Of course, in practice it's rarely done without cause (e.g. committing a felony), but in the texts it is clearly stated.
Congress sets the standards under which a green card can be revoked, not the executive branch on the whim of the President or one of his agencies. The rules are in the Immigration and Nationalization Act. It is a false statement to say that the terms green card holders were here under included "can be sent back for any time for no reason".
As a green card holder, you are not a US LPR at the discretion of the President or any of his agencies. You have, in effect, a contract with our country. Congress could change the rules, but until they do, you have substantial rights to remain in this country.
Even people without LPR status are difficult for the government to remove. Among undocumented immigrants put before immigration court for deportation, over 70% of those with legal representation prevail in court --- unfortunately, in most places in the US, they have no right to counsel, which is why we should all be sending money to immigration law organizations.
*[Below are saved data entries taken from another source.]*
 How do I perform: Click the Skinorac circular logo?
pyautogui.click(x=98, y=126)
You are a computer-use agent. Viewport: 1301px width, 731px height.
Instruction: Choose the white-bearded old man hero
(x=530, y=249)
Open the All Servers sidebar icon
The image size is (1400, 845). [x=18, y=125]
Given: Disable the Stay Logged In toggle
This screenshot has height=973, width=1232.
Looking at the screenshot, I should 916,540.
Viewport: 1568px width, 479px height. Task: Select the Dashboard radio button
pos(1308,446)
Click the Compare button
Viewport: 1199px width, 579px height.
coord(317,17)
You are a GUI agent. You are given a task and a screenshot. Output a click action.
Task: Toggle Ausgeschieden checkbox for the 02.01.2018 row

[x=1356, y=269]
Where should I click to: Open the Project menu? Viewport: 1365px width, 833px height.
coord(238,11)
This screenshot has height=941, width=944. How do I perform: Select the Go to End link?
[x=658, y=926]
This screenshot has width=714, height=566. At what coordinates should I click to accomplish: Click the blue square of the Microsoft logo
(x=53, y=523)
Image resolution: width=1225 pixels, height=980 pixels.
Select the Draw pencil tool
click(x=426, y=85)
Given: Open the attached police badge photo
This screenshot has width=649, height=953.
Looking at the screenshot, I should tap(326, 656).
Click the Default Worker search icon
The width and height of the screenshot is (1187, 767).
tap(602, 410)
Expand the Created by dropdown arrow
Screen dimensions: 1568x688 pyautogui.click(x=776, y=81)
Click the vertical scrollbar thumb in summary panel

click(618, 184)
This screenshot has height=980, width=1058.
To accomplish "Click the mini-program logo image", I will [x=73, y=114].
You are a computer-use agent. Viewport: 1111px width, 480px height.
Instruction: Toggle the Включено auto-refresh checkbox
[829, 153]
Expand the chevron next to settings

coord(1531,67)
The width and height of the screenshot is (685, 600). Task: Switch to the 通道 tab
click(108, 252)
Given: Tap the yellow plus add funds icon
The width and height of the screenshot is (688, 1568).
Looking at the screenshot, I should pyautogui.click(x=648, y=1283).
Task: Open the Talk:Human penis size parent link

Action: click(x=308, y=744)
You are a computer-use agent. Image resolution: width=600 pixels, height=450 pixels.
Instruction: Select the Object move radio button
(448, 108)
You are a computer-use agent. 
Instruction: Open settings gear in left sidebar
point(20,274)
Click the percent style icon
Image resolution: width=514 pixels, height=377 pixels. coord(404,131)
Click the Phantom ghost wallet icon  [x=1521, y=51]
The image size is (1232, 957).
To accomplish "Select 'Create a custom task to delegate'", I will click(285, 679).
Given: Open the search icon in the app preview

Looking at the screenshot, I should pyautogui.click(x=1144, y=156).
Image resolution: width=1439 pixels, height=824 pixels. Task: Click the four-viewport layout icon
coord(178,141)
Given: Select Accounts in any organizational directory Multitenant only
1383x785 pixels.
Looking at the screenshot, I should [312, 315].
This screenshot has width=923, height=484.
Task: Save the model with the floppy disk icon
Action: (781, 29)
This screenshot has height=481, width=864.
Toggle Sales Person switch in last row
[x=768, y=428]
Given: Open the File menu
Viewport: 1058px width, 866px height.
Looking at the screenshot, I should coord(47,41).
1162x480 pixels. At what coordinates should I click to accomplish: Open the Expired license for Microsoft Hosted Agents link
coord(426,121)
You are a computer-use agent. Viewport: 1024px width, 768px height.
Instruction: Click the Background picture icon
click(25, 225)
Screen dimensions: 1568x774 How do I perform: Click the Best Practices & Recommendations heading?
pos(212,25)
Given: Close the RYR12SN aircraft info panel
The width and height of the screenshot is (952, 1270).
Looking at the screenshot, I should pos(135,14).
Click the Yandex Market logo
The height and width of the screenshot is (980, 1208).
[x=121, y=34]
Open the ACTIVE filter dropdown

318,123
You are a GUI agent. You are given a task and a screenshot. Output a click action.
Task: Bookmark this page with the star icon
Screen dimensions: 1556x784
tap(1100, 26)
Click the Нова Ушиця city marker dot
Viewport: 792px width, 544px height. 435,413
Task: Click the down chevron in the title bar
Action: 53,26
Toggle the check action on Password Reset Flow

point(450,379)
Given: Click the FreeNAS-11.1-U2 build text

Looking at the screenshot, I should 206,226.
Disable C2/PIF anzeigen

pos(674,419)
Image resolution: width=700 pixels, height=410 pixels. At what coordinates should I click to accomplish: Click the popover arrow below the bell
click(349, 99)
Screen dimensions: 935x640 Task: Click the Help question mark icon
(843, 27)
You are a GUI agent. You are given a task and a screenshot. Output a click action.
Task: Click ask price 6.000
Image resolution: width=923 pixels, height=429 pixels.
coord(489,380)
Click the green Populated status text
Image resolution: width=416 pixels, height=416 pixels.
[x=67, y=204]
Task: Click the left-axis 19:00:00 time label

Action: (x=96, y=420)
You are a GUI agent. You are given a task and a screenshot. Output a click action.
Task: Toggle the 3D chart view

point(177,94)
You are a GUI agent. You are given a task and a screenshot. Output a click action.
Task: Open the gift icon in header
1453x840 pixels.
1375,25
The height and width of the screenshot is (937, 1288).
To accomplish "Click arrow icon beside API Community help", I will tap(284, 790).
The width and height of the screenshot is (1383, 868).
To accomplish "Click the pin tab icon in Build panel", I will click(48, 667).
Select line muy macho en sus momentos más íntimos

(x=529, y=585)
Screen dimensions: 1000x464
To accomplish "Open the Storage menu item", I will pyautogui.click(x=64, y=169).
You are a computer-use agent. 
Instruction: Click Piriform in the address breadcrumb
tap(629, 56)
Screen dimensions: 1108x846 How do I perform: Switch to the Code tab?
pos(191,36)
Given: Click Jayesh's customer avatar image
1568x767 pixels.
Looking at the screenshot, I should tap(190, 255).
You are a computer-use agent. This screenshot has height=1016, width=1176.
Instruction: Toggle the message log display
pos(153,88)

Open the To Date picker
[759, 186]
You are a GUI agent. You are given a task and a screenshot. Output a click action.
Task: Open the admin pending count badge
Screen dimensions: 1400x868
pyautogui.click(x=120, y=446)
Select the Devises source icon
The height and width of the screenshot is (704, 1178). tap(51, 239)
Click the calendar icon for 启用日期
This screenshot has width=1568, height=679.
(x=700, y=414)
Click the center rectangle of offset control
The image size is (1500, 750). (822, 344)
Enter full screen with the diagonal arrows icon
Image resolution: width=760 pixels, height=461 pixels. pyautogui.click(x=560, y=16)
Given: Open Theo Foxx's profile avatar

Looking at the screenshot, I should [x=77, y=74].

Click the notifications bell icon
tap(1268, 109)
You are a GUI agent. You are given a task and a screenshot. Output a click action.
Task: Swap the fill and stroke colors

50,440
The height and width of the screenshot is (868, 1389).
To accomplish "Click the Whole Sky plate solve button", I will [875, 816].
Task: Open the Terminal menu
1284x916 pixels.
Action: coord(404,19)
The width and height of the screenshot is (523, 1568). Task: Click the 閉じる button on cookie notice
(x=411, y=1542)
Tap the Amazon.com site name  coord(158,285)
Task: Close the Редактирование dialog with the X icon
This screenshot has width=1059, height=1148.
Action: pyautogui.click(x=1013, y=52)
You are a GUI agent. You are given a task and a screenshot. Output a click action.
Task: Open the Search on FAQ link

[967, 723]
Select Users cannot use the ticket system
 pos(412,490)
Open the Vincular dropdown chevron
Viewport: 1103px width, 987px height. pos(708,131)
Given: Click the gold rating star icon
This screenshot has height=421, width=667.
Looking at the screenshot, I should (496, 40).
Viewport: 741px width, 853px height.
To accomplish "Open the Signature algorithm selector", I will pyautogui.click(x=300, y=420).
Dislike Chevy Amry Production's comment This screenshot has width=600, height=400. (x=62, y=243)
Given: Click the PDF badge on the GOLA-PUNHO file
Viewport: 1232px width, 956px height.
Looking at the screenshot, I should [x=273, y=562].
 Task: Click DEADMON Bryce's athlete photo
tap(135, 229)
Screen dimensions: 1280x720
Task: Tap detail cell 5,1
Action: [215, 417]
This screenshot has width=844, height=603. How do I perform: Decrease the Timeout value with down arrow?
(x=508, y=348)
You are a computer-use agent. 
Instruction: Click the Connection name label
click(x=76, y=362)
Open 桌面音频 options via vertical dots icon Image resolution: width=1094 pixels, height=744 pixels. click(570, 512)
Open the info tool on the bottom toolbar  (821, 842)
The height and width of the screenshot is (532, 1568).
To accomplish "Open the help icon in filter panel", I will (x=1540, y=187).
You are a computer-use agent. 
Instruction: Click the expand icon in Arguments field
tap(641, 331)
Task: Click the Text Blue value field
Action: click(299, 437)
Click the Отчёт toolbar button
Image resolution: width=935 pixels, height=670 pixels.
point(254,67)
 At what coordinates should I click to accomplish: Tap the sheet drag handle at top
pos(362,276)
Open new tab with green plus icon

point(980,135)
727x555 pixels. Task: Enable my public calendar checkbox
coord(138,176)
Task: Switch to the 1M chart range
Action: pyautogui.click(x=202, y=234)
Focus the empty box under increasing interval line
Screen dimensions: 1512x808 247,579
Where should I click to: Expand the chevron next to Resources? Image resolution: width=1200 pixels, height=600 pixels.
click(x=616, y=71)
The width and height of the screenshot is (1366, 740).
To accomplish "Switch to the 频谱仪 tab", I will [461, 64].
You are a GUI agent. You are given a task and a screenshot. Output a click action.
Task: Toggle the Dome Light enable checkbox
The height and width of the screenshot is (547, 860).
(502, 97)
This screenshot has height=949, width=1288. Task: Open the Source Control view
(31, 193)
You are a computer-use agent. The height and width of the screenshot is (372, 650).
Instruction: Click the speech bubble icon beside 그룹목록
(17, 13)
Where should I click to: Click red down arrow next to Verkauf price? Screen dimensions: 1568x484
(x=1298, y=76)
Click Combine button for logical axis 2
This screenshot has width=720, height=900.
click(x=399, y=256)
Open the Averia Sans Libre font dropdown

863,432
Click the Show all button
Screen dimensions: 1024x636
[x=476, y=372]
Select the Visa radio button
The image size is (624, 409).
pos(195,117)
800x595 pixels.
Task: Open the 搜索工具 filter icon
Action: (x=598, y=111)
How many of those previaled because deportation is politically unpopular in certain areas? There's a lot of places that won't deport you even for murdering someone, and indeed our prisons in some states are filled with loads of murderous foreign gang members
They prevailed in immigration court, where many defendants are forced to represent themselves in complicated legal proceedings without counsel and are as a result deported. I don't think public sympathy with immigrants is the most powerful vector is; I think it's the rule of law that's keeping them in the country.
It is numerically, overwhelmingly the case that immigrants to this country aren't a threat to its citizens, and that we have more to fear from lawnmowers and lightning strikes than we do from the people who are being turned away at the borders today, including people coming to the country to work on computational epidemiology and, of course, the spouses of our own citizens.
The biggest issue with illegal immigration is that is does not benefit the United States. A country is not a charity.
The US would be far better off allowing the same number of people in but only those highly educated or those with a lot of money or status. It sounds mean but job of the US govt is not to rescue poor people in third world countries, it's to benefit it's citizens.
Imagine if instead of 6-8 million illegal immigrants with largely low educations, limited English skills and earning potential, no money, and no status we let in 6 million CEO's, scientists, politicians, and billionaires. It's hard to argue that the current situation is in any way "better"
All the studies point that illegal immigrants positively contribute to the receiving country economy. They consume less public resources (they exercise less rights because, well, they're ilegal; as well as being in average young and healthy) and pay most taxes.
Most ilegal immigrants want to move towards a legal status and integrate successfully in the country.
The "burden" of ilegal immigrants is mostly false.
If illegal immigrants are not a burden why control immigration at all! Let's just let anyone that wants to come here fly on over.
This would lead to the country being completely overwhelmed like is happening in Europe. Did Germany stop letting in unlimited refugees because they were helping the country so much?
I don't know what you're arguing about, but they're detaining and rejecting lawful permanent residents of the country right now. At LAX, ACLU is fighting for --- and is not at all assured of winning --- the admission of an 11 month old American Citizen and his LPR mother, who is two weeks from her citizenship ceremony.
I'm not sure what number of undocumented Syrian refugees I would trade for every American citizen who believes that immigration is "dysgenic", but I think it's probably a high number.
But neither my beliefs nor those of Donald Trump are material here. The laws of this country forbid the kind of discrimination Trump has enacted, and have forbad it throughout multiple cycles of challenge and pushback.
It's not "China hate" when there's legitimate reasons.